- Supreme Court of the United States

Argued March 4, 2009 Decided April 29, 2009
- Full case name: Christopher Michael Dean, Petitioner v. United States
- Docket no.: 08-5274
- Citations: 556 U.S. 568 (more) 129 S. Ct. 1849; 173 L. Ed. 2d 785

Case history
- Prior: United States v. Dean, 517 F.3d 1224 (11th Cir. 2008)

Questions presented
- Whether a law providing for a mandatory 10-year prison term for the discharge of a firearm during a violent or drug trafficking crime applied if the firearm discharged accidentally.

Holding
- The 10-year mandatory minimum applies if a gun is discharged in the course of a violent or drug trafficking crime, whether on purpose or by accident.

Court membership
- Chief Justice John Roberts Associate Justices John P. Stevens · Antonin Scalia Anthony Kennedy · David Souter Clarence Thomas · Ruth Bader Ginsburg Stephen Breyer · Samuel Alito

Case opinions
- Majority: Roberts, joined by Scalia, Kennedy, Souter, Thomas, Ginsburg, Alito
- Dissent: Stevens
- Dissent: Breyer

Laws applied
- 18 U.S.C. §924(c)(1)(A)(iii)

= Dean v.
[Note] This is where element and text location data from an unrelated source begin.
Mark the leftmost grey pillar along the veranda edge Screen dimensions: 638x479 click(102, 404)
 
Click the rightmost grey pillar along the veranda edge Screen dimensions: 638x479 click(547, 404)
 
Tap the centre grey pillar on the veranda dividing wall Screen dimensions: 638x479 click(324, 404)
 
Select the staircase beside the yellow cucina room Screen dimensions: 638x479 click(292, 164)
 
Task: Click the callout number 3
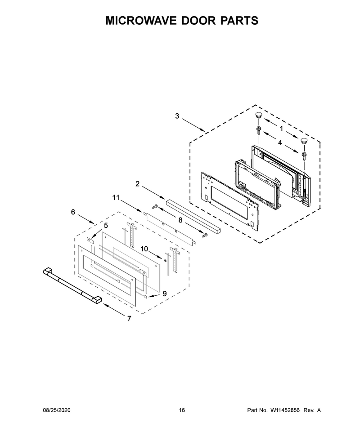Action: [x=177, y=116]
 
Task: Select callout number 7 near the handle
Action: [x=129, y=319]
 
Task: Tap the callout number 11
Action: [x=116, y=197]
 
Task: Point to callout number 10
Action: [x=144, y=249]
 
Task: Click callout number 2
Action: [x=138, y=184]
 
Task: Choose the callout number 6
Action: [x=73, y=212]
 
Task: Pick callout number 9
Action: [x=165, y=294]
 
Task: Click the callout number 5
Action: [x=106, y=226]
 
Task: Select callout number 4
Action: [x=280, y=142]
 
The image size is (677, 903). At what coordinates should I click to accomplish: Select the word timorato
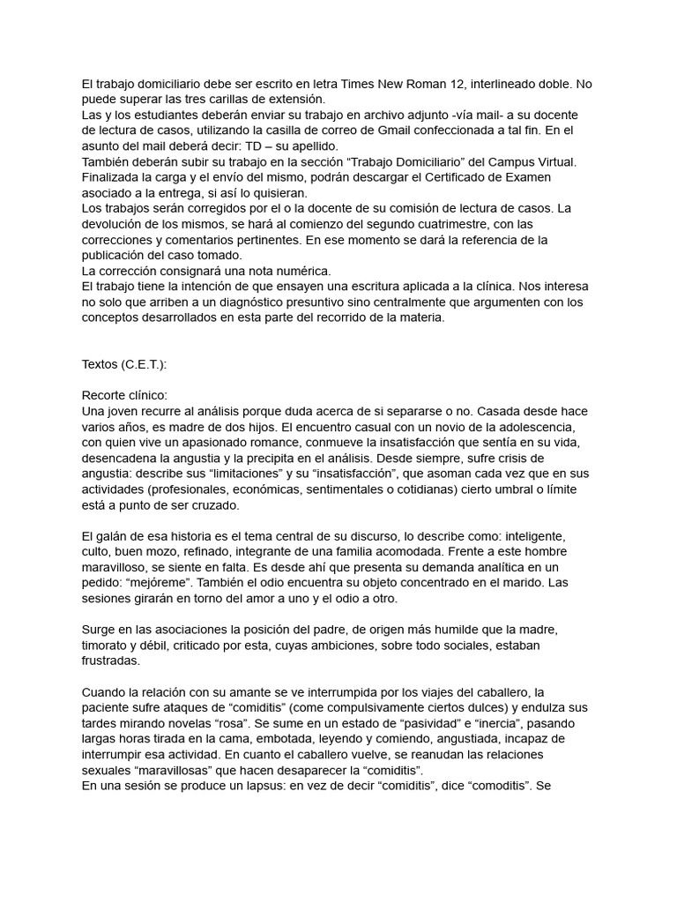tap(109, 646)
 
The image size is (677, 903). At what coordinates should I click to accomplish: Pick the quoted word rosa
tap(236, 724)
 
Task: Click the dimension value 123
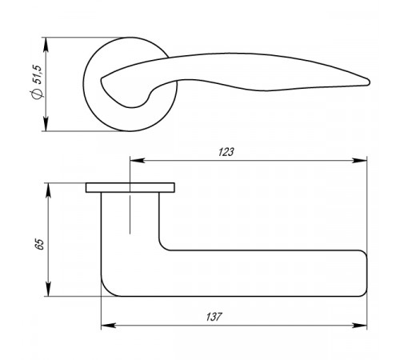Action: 226,152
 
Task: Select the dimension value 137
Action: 214,317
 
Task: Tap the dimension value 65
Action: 39,244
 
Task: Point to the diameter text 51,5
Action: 37,74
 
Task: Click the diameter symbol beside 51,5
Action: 37,94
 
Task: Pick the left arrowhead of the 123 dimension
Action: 138,161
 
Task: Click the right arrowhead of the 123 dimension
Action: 359,161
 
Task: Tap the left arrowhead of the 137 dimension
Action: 109,326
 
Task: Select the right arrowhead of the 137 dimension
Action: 359,326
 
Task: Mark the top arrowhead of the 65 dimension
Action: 48,190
United States =

Dean v. United States, 556 U.S. 568 (2009), was a decision of the Supreme Court of the United States upholding a 10-year mandatory minimum sentence for the discharge of a firearm during the commission of any violent or drug trafficking crime, against a bank robber whose gun went off accidentally.

== Background ==
In 2004, Christopher M. Dean entered a branch of AmSouth Bank in Rome, Georgia wearing a mask and waving a gun. He instructed everyone to get down, walked behind the teller counter, and took cash from the teller station with his left hand while holding his gun with his right. The gun discharged, leaving a bullet hole in the partition between two stations. Dean cursed and ran out of the bank. Witnesses later testified that he seemed surprised that the gun had gone off. No one was hurt.
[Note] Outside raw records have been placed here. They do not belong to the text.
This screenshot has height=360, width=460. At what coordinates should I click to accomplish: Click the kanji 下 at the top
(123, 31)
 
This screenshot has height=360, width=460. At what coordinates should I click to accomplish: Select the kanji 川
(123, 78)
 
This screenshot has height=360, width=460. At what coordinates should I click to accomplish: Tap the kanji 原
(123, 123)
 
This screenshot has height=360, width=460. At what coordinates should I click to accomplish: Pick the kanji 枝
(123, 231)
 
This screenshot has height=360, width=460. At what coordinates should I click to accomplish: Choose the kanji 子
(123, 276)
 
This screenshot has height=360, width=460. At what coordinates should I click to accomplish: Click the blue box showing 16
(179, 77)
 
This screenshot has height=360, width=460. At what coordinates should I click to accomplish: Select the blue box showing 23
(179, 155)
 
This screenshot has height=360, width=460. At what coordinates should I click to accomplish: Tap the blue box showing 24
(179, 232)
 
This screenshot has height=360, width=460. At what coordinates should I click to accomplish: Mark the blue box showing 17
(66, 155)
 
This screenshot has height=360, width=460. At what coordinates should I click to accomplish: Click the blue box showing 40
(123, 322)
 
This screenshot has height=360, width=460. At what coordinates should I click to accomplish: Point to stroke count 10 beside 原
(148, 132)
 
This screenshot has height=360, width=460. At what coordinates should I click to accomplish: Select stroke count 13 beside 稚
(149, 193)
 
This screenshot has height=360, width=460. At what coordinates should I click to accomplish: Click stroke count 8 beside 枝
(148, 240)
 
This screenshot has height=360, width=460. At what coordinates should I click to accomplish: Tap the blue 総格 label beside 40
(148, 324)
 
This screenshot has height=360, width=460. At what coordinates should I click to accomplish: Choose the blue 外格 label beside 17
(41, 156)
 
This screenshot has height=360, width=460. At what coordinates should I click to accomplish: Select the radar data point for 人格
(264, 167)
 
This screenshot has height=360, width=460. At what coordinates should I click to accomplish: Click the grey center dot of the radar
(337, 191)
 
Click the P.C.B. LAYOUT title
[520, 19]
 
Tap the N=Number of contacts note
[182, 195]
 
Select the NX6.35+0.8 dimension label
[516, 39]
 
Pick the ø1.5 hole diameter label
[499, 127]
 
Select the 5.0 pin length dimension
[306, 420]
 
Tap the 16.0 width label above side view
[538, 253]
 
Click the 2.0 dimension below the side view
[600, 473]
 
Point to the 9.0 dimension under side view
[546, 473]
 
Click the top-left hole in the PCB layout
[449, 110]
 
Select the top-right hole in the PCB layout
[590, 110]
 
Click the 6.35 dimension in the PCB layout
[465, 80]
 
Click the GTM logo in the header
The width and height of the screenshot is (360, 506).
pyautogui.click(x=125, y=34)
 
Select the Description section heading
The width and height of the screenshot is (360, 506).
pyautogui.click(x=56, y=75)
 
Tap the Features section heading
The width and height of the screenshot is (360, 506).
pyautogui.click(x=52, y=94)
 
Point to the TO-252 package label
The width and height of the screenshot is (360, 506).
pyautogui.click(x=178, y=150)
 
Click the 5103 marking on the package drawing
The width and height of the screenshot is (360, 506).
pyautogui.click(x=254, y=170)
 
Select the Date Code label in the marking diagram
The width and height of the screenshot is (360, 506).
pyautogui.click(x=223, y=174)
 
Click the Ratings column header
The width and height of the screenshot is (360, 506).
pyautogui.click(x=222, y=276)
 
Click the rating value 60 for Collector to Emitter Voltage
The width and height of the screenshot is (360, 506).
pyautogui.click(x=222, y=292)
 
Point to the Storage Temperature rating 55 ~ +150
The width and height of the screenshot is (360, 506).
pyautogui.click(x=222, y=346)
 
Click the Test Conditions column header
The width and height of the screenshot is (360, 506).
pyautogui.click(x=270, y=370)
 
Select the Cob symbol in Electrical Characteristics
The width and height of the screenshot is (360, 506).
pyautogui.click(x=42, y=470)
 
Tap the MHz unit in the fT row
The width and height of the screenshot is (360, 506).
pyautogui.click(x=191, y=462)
Dean and an accomplice were later caught and charged with conspiracy to commit a robbery affecting interstate commerce, in violation of 18 U.S.C. §1951(a), and aiding and abetting each other in using, carrying, possessing, and discharging a firearm during an armed robbery, in violation of §924(c)(1)(A)(iii) and §2. Dean admitted to committing the robbery and was convicted by a jury of the robbery and firearm counts.

Under 18 U.S.C. § 924(c)(1)(A)(iii), an individual convicted for using or carrying a firearm during and in relation to any violent or drug trafficking crime, or possessing a firearm in furtherance of such a crime, receives a 10-year mandatory minimum sentence, in addition to the punishment for the underlying crime "if the firearm is discharged."

Dean was sentenced to 10 years in prison. He appealed, contending that the discharge was accidental, and that the sentencing enhancement in §924(c)(1)(A)(iii) requires proof that the defendant intended to discharge the firearm. Deans conviction was affirmed by the Court of Appeals for the Eleventh Circuit and the Supreme Court of the United States granted certiorari to resolve a conflict in the circuits.

== Decision ==
In a 7 to 2 decision delivered by Chief Justice Roberts, the Supreme Court held that Section 924(c)(1)(A)(iii) required no separate proof of intent. Justice Stevens and Justice Breyer filed dissenting opinions.